Stuck? Revisit lesson § "Checking Reasonableness" — the "building height of 3 000 m" example is essentially this problem.

How did this worksheet feel?

Got it Partly Lost

What I'll revisit before next class:

Answers — Do not peek before attempting

1.1 — Bridge arch

(a) tan θ = 20 ÷ 30 = 0.667 → θ = tan⁻¹(0.667) ≈ 33.7°.
(b) Beam length = √(20² + 30²) = √(400 + 900) = √1 300 ≈ 36.06 m. (Or: 30 ÷ cos 33.7° ≈ 36.06 m.)
(c) Model beam = 36.06 ÷ 200 = 0.180 m = 18.03 cm.

1.2 — Scale model of water tank

(a) V_real = π × 1² × 2.5 = 2.5π m³ ≈ 7.854 m³ = 7 854 L.
(b) Volume scale = (1/20)³ = 1/8 000. V_model = 7.854 ÷ 8 000 ≈ 0.000 982 m³ = 982 cm³ = 982 mL.
(c) Weight scales by k³ = 1/8 000. Model weight = 580 000 g ÷ 8 000 = 72.5 g.

1.3 — Rain on a 3-day hike

(a) P(no rain on a day) = 1 − 0.25 = 0.75.
(b) P(no rain on all 3 days) = 0.75³ = 0.4219 ≈ 0.42.
(c) P(at least one rainy day) = 1 − 0.4219 = 0.5781 ≈ 0.58. So there's about a 58% chance the hike gets at least one wet day.

1.4 — School survey on screen time

(a) Stratified is better because it ensures all year groups are proportionally represented; a convenience sample (e.g., just the students near the cafeteria) would over-represent some groups. This satisfies the lesson's "was the sample representative?" check.
(b) Mean (4.2) > median (3.6) → right skew — a few students with very high screen time pull the mean above the median.
(c) Estimated total daily screen time across 900 students = 4.2 × 900 = 3 780 student-hours per day. (The sample mean is the best estimate of the population mean; multiplying by total students gives the total.)

1.5 — Factory leaks

(a) P(leaking) = 12 ÷ 800 = 0.015 = 1.5%.
(b) Leaks per day = 50 000 × 0.015 = 750 bottles/day.
(c) Same number of leaking bottles per day (750), but each holds 2³ = 8× the volume. Total wasted liquid is 8× the first plant (for the same number of bottles produced).

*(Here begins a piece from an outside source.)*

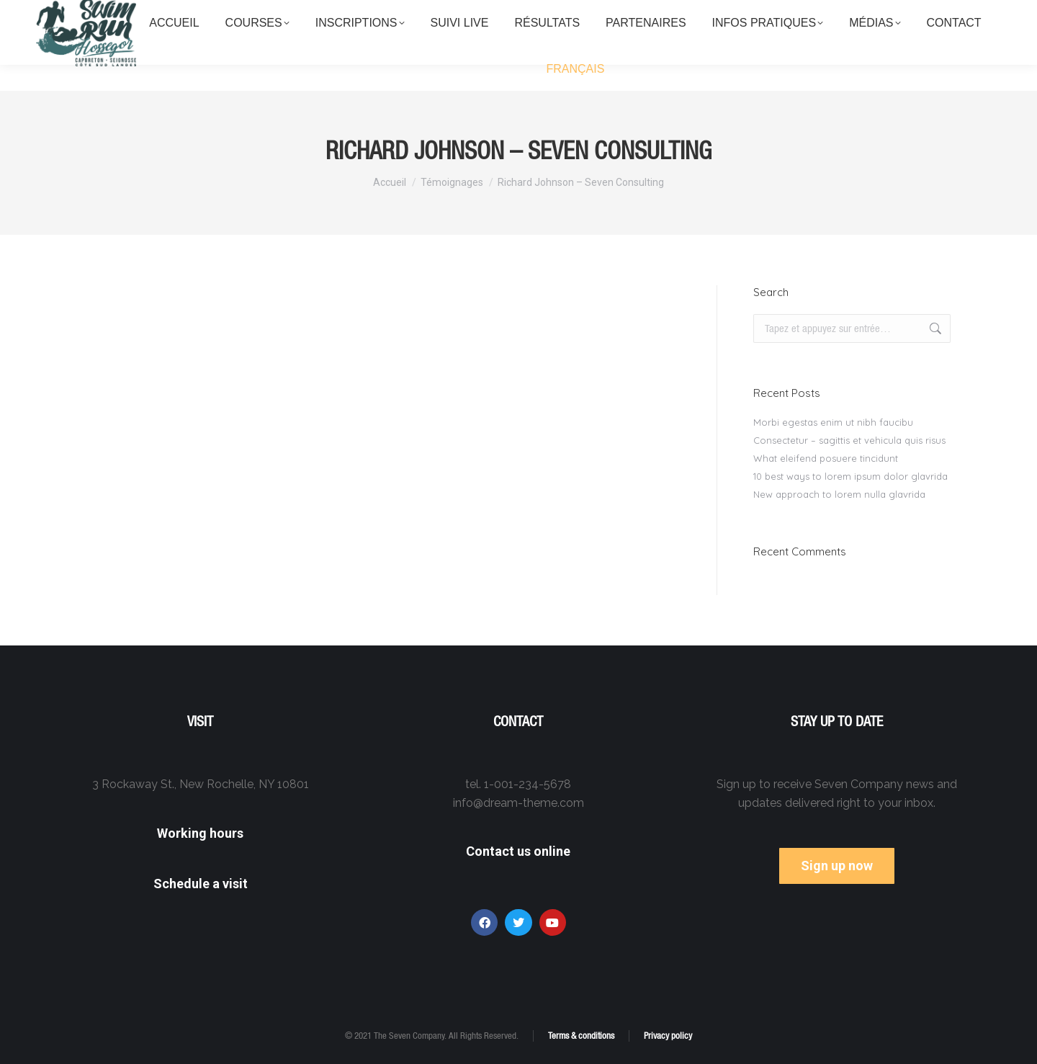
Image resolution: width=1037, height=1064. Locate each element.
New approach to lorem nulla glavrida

2.1 — Explain your thinking (sample response)

(i) 12 000 m is absurd as a building height — the tallest building on Earth (Burj Khalifa) is 828 m, so a Year 9 problem would never legitimately give a number 14× larger. Even Australia's tallest building (Q1 in the Gold Coast) is only 322 m. (ii) This fails the lesson's "Does it match a rough estimate?" check: a quick mental estimate should give a number in the tens or hundreds of metres for any plausible building, not the kilometres. (iii) The most common cause is a unit error — e.g., mixing cm with m, or forgetting to divide by 100 — which the lesson lists as the second misconception of multi-step problems. A second common cause is using the wrong trig ratio (cos instead of sin) which puts the variable in the wrong place. (iv) Tell them to re-check the units at each step — write down the units beside each number — and to compute an order-of-magnitude estimate (e.g., "for a building, I expect 10-300 m") before redoing the problem.

Marking: 1 per part (i)–(iv). Award full marks for any clear, lesson-grounded answer that names a real-world reference and a unit-error/check-each-step concept.